C. Inadequate Medical Care

"[T]o maintain an Eighth Amendment claim based on prison medical treatment, an inmate must show 'deliberate indifference to serious medical needs.'" Jett v. Penner, 439 F.3d 1091, 1096 (9th Cir. 2006) (quoting Estelle v. Gamble, 429 U.S. 97, 106 (1976)). The two part test for deliberate indifference requires the plaintiff to show (1) "'a serious medical need' by demonstrating that 'failure to treat a prisoner's condition could result in further significant injury or the unnecessary and wanton infliction of pain,'" and (2) "the defendant's response to the need was deliberately indifferent." Jett, 439 F.3d at 1096 (quoting McGuckin v. Smith, 974 F.2d 1050, 1059 (9th Cir. 1992), overruled on other grounds, WMX Techs., Inc. v. Miller, 104 F.3d 1133 (9th Cir. 1997) (en banc) (internal quotations omitted)). Deliberate indifference is shown by "a purposeful act or failure to respond to a prisoner's pain or possible medical need, and harm caused by the indifference." Jett, 439 F.3d at 1096 (citing McGuckin, 974 F.2d at 1060). In order to state a claim for violation of the Eighth Amendment, a plaintiff must allege sufficient facts to support a claim that the named defendants "[knew] of and disregard[ed] an excessive risk to [Plaintiff's] health . . . ." Farmer, 511 U.S. at 837.

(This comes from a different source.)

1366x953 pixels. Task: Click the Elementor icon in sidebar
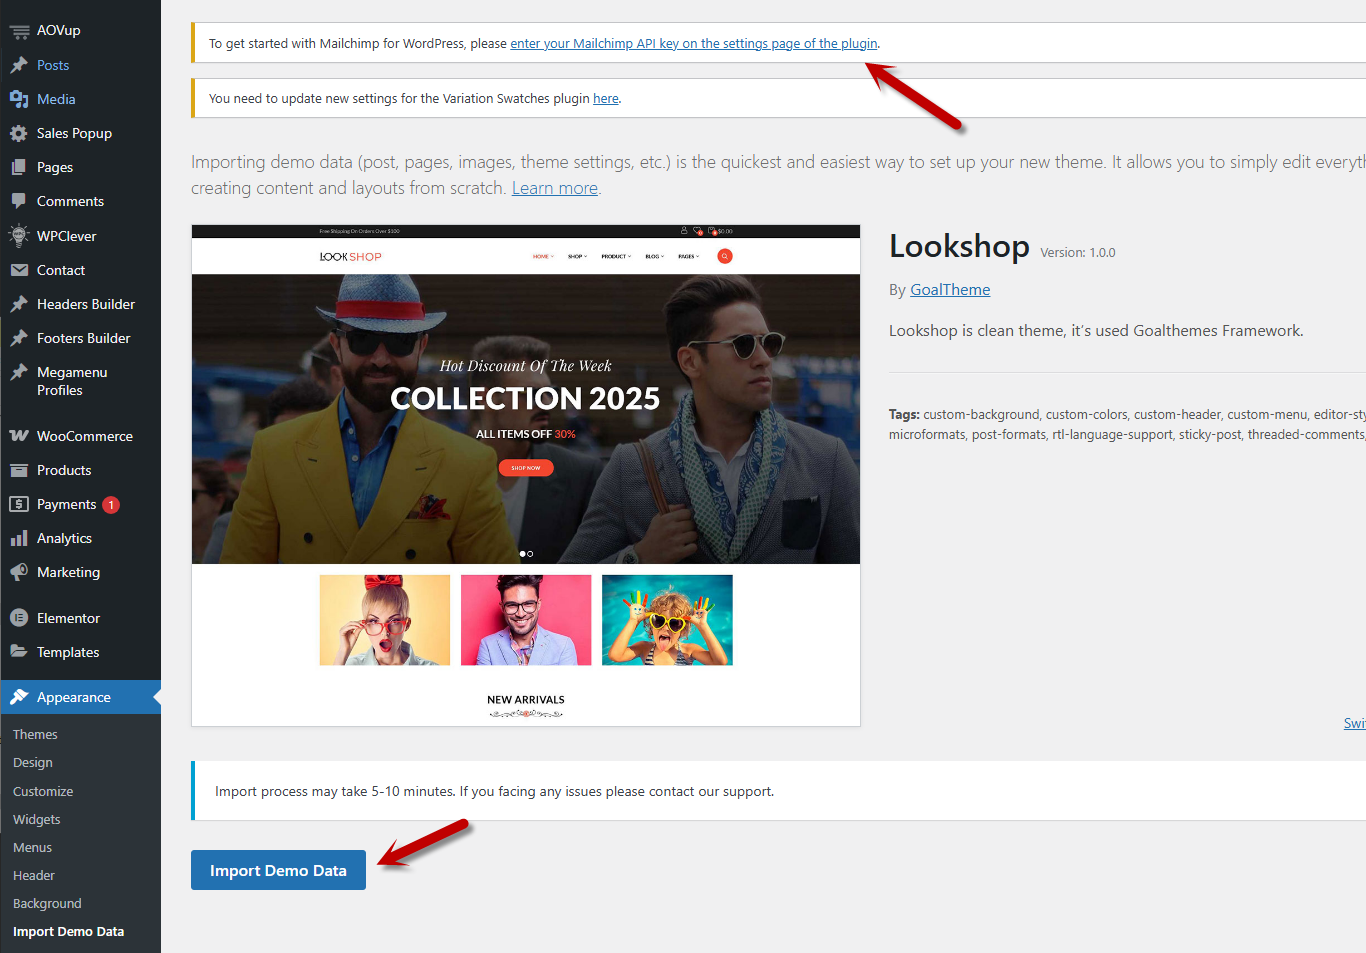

The amended complaint states that Defendant Thurston provided constitutionally deficient medical care in violation of Plaintiff's Eighth Amendment rights. Plaintiff was allegedly admitted to a local hospital because he was experiencing headaches, weakness, nausea, and vomiting. A CAT scan was conducted. Thurston allegedly dismissed Plaintiff from the hospital with the suspicion that Plaintiff was faking, when in fact Plaintiff may have been suffering from Valley Fever. Shortly after being discharged by Thurston, Plaintiff was readmitted and diagnosed with Valley Fever.

Essentially identical facts were plead in the original complaint and the Court determined that Plaintiff failed to state a claim. Plaintiff has, again, identified a serious medical condition and thus satisfies the first element of his inadequate medical care claim. See McGuckin, 974 F.2d at 1059-60 ("The existence of an injury that a reasonable doctor or patient would find important and worthy of comment or treatment; the presence of a medical condition that significantly affects an individual's daily activities; or the existence of chronic and substantial pain are examples of indications that a prisoner has a 'serious' need for medical treatment.")

However, as the Court explained in its previous screening order, these factual allegations do not support the conclusion that Defendant Thurston acted with deliberate indifference. Plaintiff's allegations are insufficient because "[a] difference of opinion between a prisoner-patient and prison medical authorities regarding treatment does not give rise to a [section] 1983 claim." Franklin v. Oregon, 662 F.2d 1337, 1344 (9th Cir. 1981) (internal citation omitted). Defendant Thurston noted Plaintiff's symptoms and the results of a CAT scan, which were normal. The decision to discharge Plaintiff was the result of Thurston's medical judgment. There are no factual allegations demonstrating that Defendant Thurston knowingly disregarded any sign that Plaintiff may have contracted Valley Fever.

The Court notified Plaintiff of the pleading deficiency and provided him an opportunity to amend. The amended complaint contained little or no new factual allegations. Further leave to amend would serve no useful purpose.


For the reasons stated above, the Court finds that Plaintiff's First Amended Complaint fails to state a claim upon which relief may be granted and that leave to amend would be futile. See Noll v. Carson, 809 F.2d 1446, 1448-49 (9th Cir. 1987). Accordingly, Plaintiff's First Amended Complaint is DISMISSED WITH PREJUDICE for failure to state a claim. The Clerk shall close the case.